Rada Miasta Gdyni w środę przyjęła przyszłoroczny budżet miasta głosami klubu prezydenckiego. Jeszcze przed sesją prezydent Wojciech Szczurek zorganizował konferencję prasową, na której poinformował o podwyżkach dla sfery budżetowej i zmianach w komunikacji miejskiej. Chodzi o przywrócenie części połączeń, bo udało się „wypracować większe nakłady na te cele”. Gdzie prezydent nagle znalazł pieniądze? To pytanie w audycji „Samorządowy Piątek Radia Gdańsk” Joanna Stankiewicz zadała swoim gościom, Jakubowi Ubychowi (Samorządność Wojciecha Szczurka) oraz Markowi Dudzińskiemu (Prawo i Sprawiedliwość).
– Dwa ostatnie lata to wiele wyzwań dla samorządu, bardzo racjonalna polityka finansowa, która zmuszała do podejmowania decyzji trudnych.
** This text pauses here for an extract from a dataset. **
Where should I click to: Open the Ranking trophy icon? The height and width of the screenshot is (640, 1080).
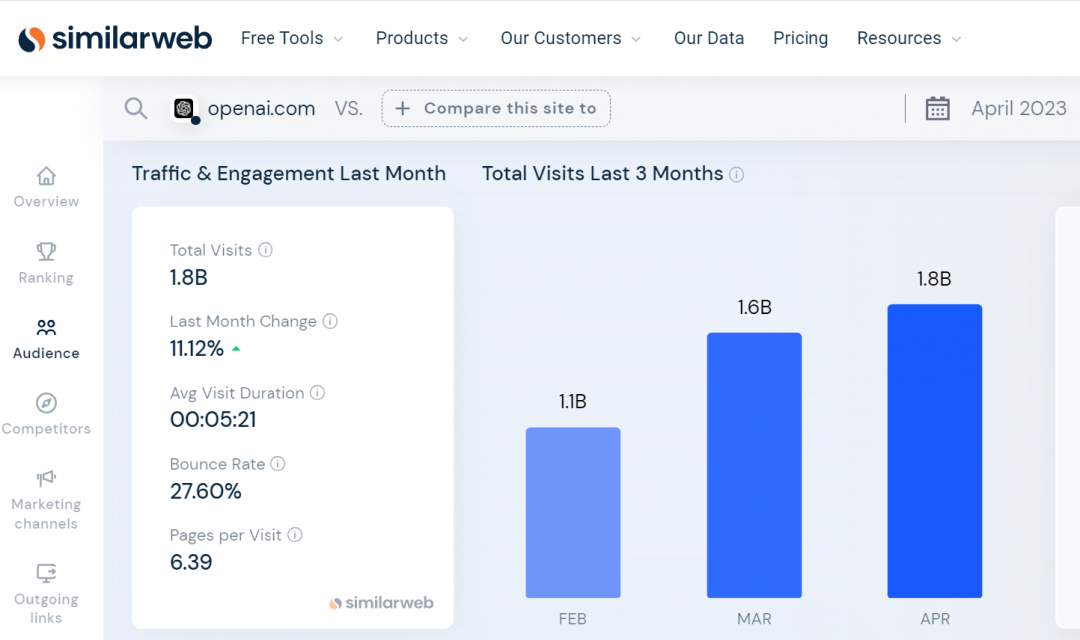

Chociażby przykład komunikacji miejskiej pokazał, że przygotowaliśmy się na różne rozwiązania, również na bardzo trudne czasy tak, aby mieć możliwość reagowania. Decyzja związana z większymi środkami wpłynęła do urzędu miasta 15 października, wtedy to ministerstwo finansów podawało nowe wskaźniki. One pokazały troszeczkę innych możliwości do reagowania, i dlatego radni w pierwszym projekcie budżetu zobaczyli zdecydowanie większe rezerwy celowe, które mogliśmy wykorzystywać, a już na samej sesji głosowaliśmy, bardzo precyzyjnie wskazane elementy związane, chociażby z podwyżkami czy przywróceniem komunikacji miejskiej tej, która jest znana w Gdyni, z której się bardzo cieszyliśmy, że ją budowaliśmy od wielu lat. To środki, które dają nadzieję, natomiast bez wątpienia patrzymy również na przyszłość, na pewnego rodzaju zobowiązania i obietnice obecnych włodarzy z Warszawy, którzy wielokrotnie wypowiadali się o tym, że samorządy muszą zostać wzmocnione ze strony finansowej — przekonywał Jakub Ubych.
– Należy pamiętać, że mamy teraz rok wyborczy, rok wyborów samorządowych. Dla nas, jako radnych, ale też i dla pana prezydenta rok najważniejszy. Odniosę się do tematu podwyżek dla sfery budżetowej, o które też, jako radni, od lat zabiegaliśmy. Może podam przykład, jak mieliśmy w tym roku. Były dosyć długie rozmowy prowadzone właśnie ze sferą budżetową, właśnie mówię tutaj o pomocy społecznej. Cały czas tutaj pracownicy, związki zawodowe otrzymywały informacje, że pieniędzy nie ma, po czym po trzech dniach cała sfera budżetowa w Gdyni dostała nagle jednorazowo podwyżkę ryczałtowo 500 złotych. Z jednej strony podwyżka jest fajna, z drugiej strony był to zupełny brak wiarygodności ze strony związkowej wobec prezydenta, gdzie jednego dnia mówi się, że pieniędzy nie ma, a drugiego dostają absolutnie wszyscy, nawet ci, którzy jakoś głośniej nie protestowali tak jak pomoc społeczna – wyjaśnił Marek Dudziński.